## RECORDS PROVIDED:
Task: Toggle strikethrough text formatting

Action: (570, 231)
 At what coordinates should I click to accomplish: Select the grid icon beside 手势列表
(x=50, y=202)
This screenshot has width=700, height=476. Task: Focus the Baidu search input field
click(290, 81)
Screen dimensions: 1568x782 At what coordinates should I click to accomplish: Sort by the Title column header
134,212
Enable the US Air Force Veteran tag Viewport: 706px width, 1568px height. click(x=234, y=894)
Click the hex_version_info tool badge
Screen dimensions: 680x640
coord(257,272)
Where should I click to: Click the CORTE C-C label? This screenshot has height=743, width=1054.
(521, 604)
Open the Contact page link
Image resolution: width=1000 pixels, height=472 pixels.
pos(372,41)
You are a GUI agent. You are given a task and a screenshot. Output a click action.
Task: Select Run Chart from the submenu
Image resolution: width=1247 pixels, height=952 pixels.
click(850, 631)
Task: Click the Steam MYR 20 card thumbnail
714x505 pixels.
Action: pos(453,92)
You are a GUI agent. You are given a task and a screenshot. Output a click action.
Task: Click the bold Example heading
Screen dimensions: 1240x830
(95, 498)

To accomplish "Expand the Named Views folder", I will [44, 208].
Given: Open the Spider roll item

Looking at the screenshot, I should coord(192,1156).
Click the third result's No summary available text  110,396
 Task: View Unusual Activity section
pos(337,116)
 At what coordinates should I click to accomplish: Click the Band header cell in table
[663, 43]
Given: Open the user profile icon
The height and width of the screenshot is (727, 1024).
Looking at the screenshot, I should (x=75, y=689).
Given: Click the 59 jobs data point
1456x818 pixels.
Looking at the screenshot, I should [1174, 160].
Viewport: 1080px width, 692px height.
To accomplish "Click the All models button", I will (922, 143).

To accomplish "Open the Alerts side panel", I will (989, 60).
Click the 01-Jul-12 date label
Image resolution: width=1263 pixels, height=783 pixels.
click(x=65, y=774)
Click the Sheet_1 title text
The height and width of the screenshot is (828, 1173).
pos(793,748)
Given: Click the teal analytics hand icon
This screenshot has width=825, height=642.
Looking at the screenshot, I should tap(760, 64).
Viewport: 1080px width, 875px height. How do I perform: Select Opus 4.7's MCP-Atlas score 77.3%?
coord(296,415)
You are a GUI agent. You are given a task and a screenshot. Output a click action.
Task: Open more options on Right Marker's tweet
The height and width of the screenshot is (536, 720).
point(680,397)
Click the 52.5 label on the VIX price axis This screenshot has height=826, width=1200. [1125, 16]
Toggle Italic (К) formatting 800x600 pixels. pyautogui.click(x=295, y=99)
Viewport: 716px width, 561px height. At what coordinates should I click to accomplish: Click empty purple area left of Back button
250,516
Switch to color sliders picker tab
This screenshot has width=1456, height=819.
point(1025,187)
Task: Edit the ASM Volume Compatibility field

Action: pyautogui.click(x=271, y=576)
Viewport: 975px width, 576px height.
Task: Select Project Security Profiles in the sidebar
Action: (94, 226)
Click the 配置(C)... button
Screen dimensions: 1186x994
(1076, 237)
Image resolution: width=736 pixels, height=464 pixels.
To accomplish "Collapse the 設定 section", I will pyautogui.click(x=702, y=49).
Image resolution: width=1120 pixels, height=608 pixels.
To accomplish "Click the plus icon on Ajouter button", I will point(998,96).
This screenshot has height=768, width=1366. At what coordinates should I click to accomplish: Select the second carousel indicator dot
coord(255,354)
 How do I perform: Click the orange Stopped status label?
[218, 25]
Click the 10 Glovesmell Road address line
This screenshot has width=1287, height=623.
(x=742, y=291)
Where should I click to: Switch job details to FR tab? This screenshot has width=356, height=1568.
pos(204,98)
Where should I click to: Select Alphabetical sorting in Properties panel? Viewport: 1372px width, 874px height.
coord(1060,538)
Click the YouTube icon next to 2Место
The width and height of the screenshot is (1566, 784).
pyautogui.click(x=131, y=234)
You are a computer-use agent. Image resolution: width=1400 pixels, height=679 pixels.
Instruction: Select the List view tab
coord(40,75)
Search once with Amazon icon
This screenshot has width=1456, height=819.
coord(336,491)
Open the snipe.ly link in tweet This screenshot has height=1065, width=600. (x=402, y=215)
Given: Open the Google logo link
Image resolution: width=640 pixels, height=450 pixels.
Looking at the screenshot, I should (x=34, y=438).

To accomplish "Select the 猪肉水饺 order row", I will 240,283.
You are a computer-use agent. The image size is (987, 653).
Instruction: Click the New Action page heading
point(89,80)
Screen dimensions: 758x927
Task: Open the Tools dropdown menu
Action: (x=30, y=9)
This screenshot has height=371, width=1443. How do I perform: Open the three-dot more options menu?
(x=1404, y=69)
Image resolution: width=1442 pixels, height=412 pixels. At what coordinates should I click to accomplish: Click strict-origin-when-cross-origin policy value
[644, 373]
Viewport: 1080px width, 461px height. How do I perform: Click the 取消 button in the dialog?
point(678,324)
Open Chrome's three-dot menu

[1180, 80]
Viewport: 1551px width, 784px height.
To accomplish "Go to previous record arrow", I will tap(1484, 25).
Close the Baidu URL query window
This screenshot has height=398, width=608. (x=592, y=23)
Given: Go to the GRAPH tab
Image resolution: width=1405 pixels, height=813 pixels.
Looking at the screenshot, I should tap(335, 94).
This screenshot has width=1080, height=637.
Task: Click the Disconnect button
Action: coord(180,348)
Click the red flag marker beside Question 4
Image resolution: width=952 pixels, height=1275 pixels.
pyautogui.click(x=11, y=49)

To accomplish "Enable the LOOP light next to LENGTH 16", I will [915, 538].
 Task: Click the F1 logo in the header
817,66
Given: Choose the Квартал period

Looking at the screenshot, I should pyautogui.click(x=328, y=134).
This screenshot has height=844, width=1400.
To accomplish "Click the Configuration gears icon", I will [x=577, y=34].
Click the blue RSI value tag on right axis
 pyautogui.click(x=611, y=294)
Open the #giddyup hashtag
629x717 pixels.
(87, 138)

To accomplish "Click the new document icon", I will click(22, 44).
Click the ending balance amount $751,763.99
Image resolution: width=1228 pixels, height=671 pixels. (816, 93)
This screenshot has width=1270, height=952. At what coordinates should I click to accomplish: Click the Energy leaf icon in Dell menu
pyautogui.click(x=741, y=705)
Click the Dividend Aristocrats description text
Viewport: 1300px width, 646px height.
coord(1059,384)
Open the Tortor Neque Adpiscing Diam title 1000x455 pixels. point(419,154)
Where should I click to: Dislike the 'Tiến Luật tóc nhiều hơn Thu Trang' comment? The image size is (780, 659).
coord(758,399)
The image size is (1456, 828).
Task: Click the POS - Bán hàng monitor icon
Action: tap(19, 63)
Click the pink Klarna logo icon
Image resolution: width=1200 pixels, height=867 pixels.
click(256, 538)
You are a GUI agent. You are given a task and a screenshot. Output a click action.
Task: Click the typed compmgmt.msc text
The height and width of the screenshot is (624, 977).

## STATED PROBLEM:
Reproduce the part of the items that opens with the line containing "Task: Click the Steam MYR 20 card thumbnail" and closes with the line containing "Action: (94, 226)", both of those lines included.

## TASK OUTPUT:
Task: Click the Steam MYR 20 card thumbnail
714x505 pixels.
Action: pos(453,92)
You are a GUI agent. You are given a task and a screenshot. Output a click action.
Task: Click the bold Example heading
Screen dimensions: 1240x830
(95, 498)

To accomplish "Expand the Named Views folder", I will [44, 208].
Given: Open the Spider roll item

Looking at the screenshot, I should coord(192,1156).
Click the third result's No summary available text  110,396
 Task: View Unusual Activity section
pos(337,116)
 At what coordinates should I click to accomplish: Click the Band header cell in table
[663, 43]
Given: Open the user profile icon
The height and width of the screenshot is (727, 1024).
Looking at the screenshot, I should (x=75, y=689).
Given: Click the 59 jobs data point
1456x818 pixels.
Looking at the screenshot, I should [1174, 160].
Viewport: 1080px width, 692px height.
To accomplish "Click the All models button", I will (922, 143).

To accomplish "Open the Alerts side panel", I will (989, 60).
Click the 01-Jul-12 date label
Image resolution: width=1263 pixels, height=783 pixels.
click(x=65, y=774)
Click the Sheet_1 title text
The height and width of the screenshot is (828, 1173).
pos(793,748)
Given: Click the teal analytics hand icon
This screenshot has width=825, height=642.
Looking at the screenshot, I should tap(760, 64).
Viewport: 1080px width, 875px height. How do I perform: Select Opus 4.7's MCP-Atlas score 77.3%?
coord(296,415)
You are a GUI agent. You are given a task and a screenshot. Output a click action.
Task: Open more options on Right Marker's tweet
The height and width of the screenshot is (536, 720).
point(680,397)
Click the 52.5 label on the VIX price axis This screenshot has height=826, width=1200. [1125, 16]
Toggle Italic (К) formatting 800x600 pixels. pyautogui.click(x=295, y=99)
Viewport: 716px width, 561px height. At what coordinates should I click to accomplish: Click empty purple area left of Back button
250,516
Switch to color sliders picker tab
This screenshot has width=1456, height=819.
point(1025,187)
Task: Edit the ASM Volume Compatibility field

Action: pyautogui.click(x=271, y=576)
Viewport: 975px width, 576px height.
Task: Select Project Security Profiles in the sidebar
Action: (94, 226)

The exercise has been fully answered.